I have a complex about confidence - what old-school psychologists used to call a complex. And I know this. It isn't a surprise to me or anyone.
It isn't that I entirely lack confidence, or don't know what it is, how to boost it, how to be reasonable about it. Actually, in some ways I'm very good with confidence. That's because I'm happy to question it, almost eager to. I'm quite comfortable with being knocked down and torn to shreds - insofar as anyone is, which is not that comfortable, of course. But it's a kind of discomfort - a willingness to go out of the comfort zone - that I do embrace, embrace so regularly it's almost all the time.
Willingness to go through unpleasant emotions and self-questioning is a kind of confidence, whether it looks confident or insecure to others.
At the same time, we shouldn't call everything good "confident" and everything bad "insecure." There's a sort of unfalsifiability in this whole confidence game we talk. Premise A: Confidence is good. Premise B: Insecurity is bad. Conclusion: If it's good, it's confident, and if it's bad it's insecure.[1]

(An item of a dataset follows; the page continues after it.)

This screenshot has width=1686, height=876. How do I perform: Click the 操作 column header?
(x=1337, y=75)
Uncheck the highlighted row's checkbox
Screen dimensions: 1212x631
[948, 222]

So we get stuff like "Actually, really confident leaders are humble." Why? Because being humble is good, and everything that's good is confident. See the fucked up logic we all pass off as sensible? Or maybe I'm not portraying it in HD. I don't know. That's how these discussions often sound to me, though. People worship confidence to the moon. So you find someone who's too confident. What about him? Oh, no, that's not confident, that's actually insecure. OK. Then you find someone who isn't confident but who is actually pretty great. What about her? Oh, no, she isn't insecure, look how far out of her comfort zone she is! OK, sure, but she has imposter syndrome; isn't that insecure? Oh, no, imposter syndrome isn't insecure, imposter syndrome means that you're brilliant and can't see it. OK. But... isn't that actually not an accurate definition of imposter syndrome, and if you're brilliant and can't see it, isn't that a lack of confidence? Oh, no, not at all. I mean, look at anyone brilliant, and they've gotta be confident to get there.
And so it goes, round and round in circles, because the logic is, actually, fucking circular.

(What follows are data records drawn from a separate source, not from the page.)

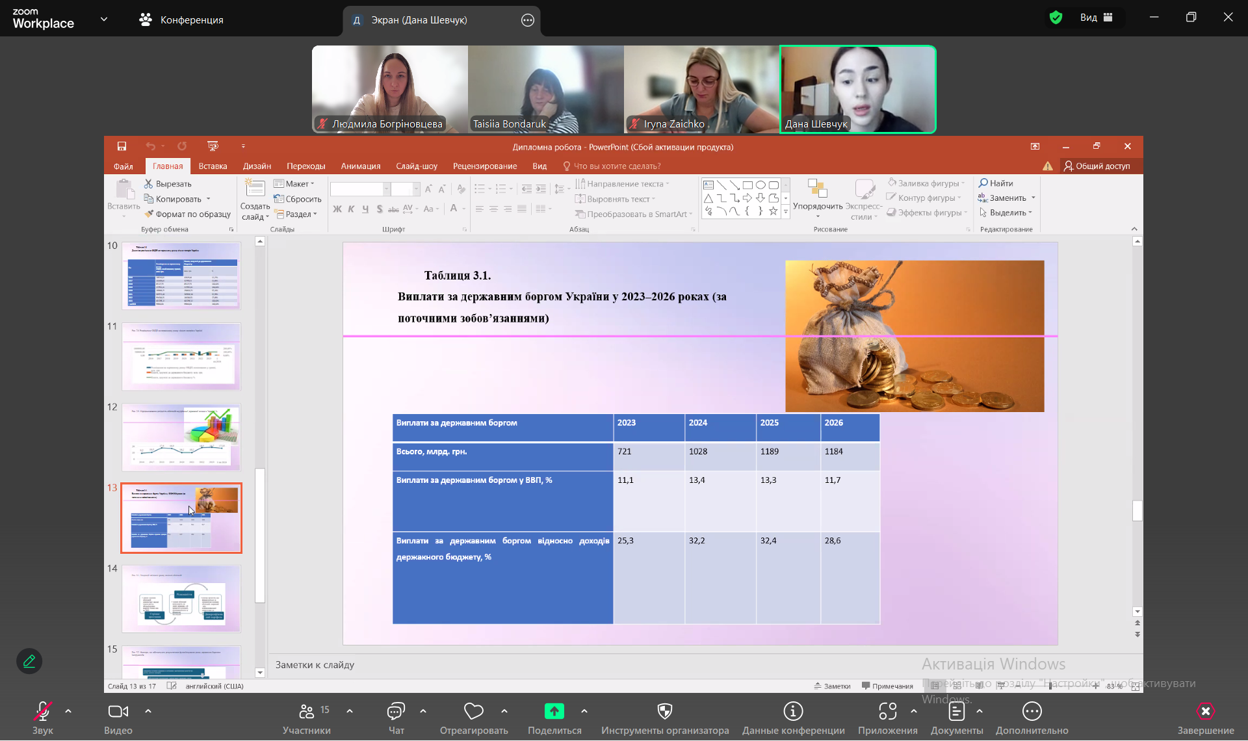Click the red End meeting button

pos(1205,712)
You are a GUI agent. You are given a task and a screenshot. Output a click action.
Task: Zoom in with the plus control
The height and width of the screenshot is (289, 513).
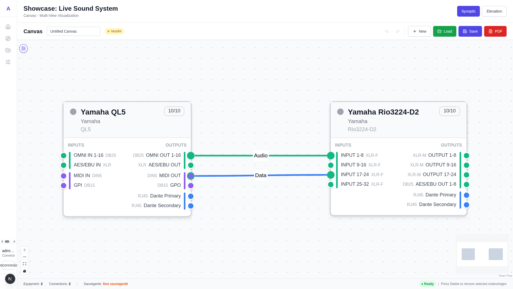click(25, 250)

Do you see why I have a complex? Because I insist on questioning what people confidently say, even if I am the one confidently saying it. Why do I do that? Because it fucking works. Because it makes me smarter. It makes what I say more reliable - even if, at the same time, the questioning and insecurity and discomfort I endure and sometimes show others very clearly makes them lose respect for me and stop listening to me. (This drives me up the wall and contributes to my complex about confidence.)

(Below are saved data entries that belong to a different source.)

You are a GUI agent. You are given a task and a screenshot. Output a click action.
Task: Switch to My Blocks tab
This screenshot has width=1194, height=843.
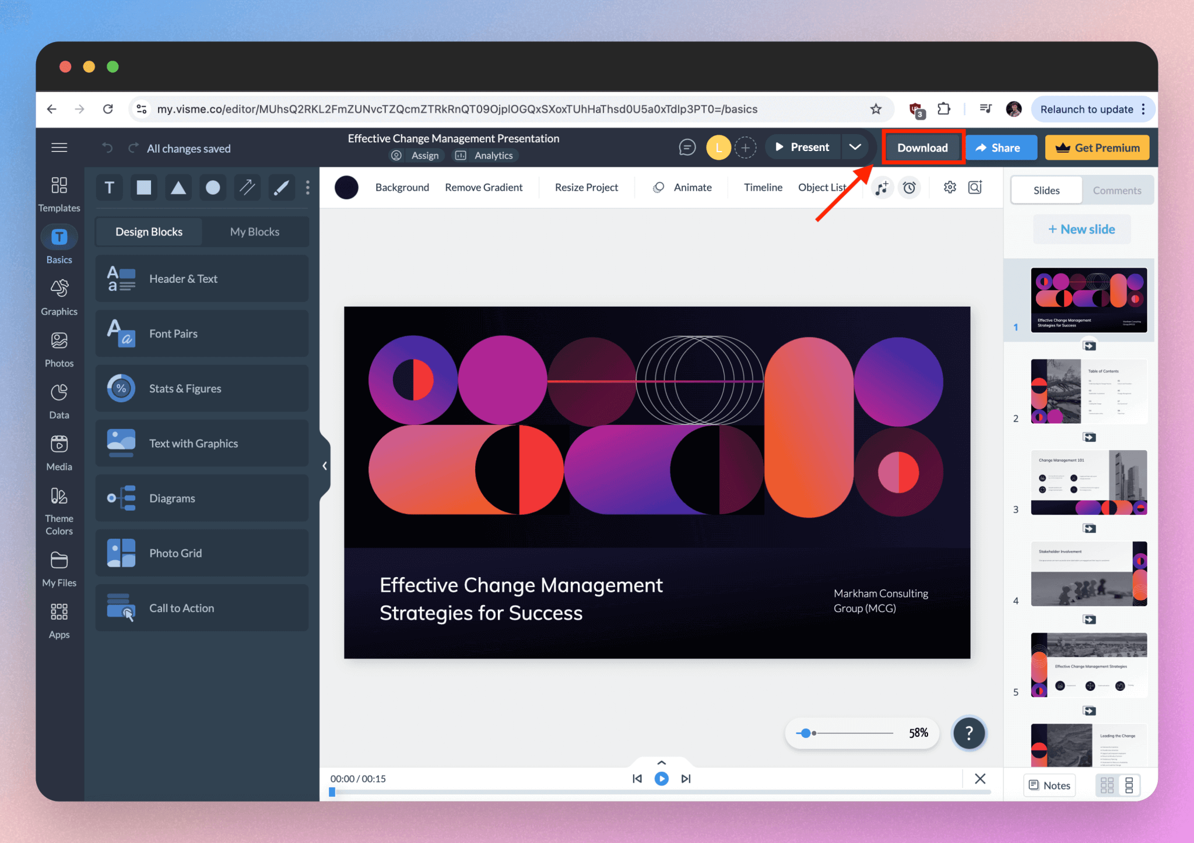254,231
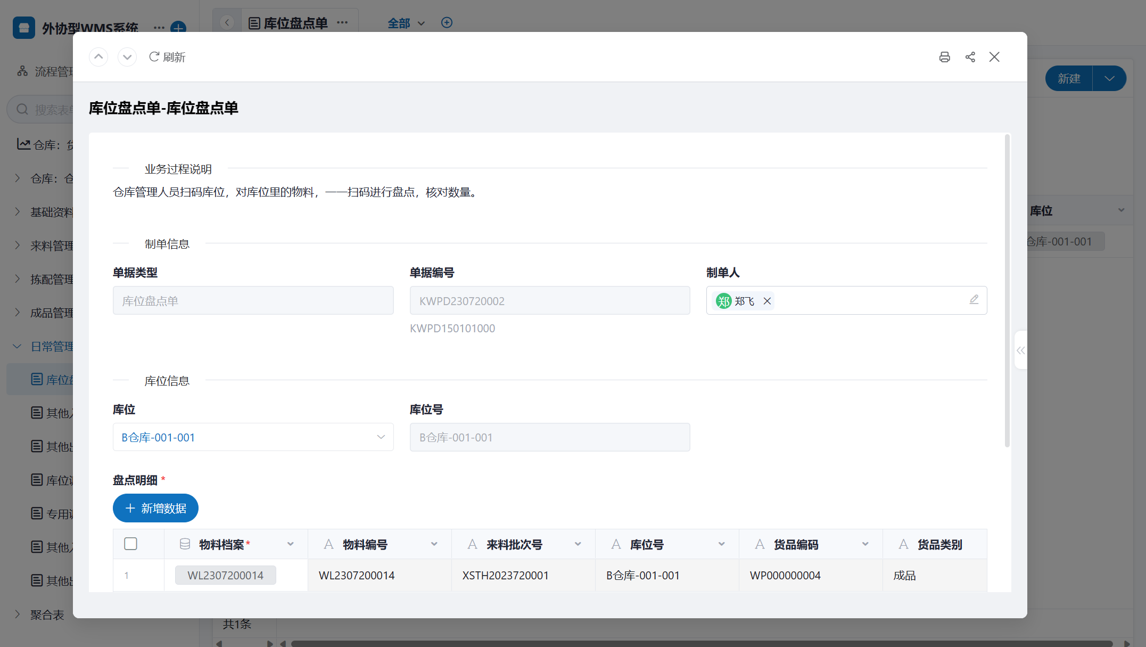
Task: Go to previous record with up arrow
Action: 98,57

In my experience, disregarding confidence and usual attitudes about it has been a huge help in making me a more accurate thinker. Which... should be a reason for confidence, I suppose. And it is, sometimes. I am not against confidence. I am against being stupid about it. And unfortunately everyone is stupid about it, so it sounds as if I am against confidence, and resentful of people who have more of it than I do. And that is possible, but I really try for that not to be situation. I am not a very jealous or very resentful person at all. (And I make additional efforts.) If you are not harassing or harming me or others, we are good. Jealousy is not a problem; when I'm jealous of people, I admire them. I'm very much a live-and-let-live kinda guy, and I love that about myself and haven't the slightest intention ever of changing it.
And just that last statement you might call confident, because it seems good. But isn't it, maybe, overconfident? In which case it's insecure?
One day, I think that instead of the word "confident" we will have about 20 words meaning different things that we are currently all bundling under the one word. Then I will no longer have a complex about confidence, if I'm still around :)
[1] If you remember some basic logic from school, this argument is neither sound nor valid.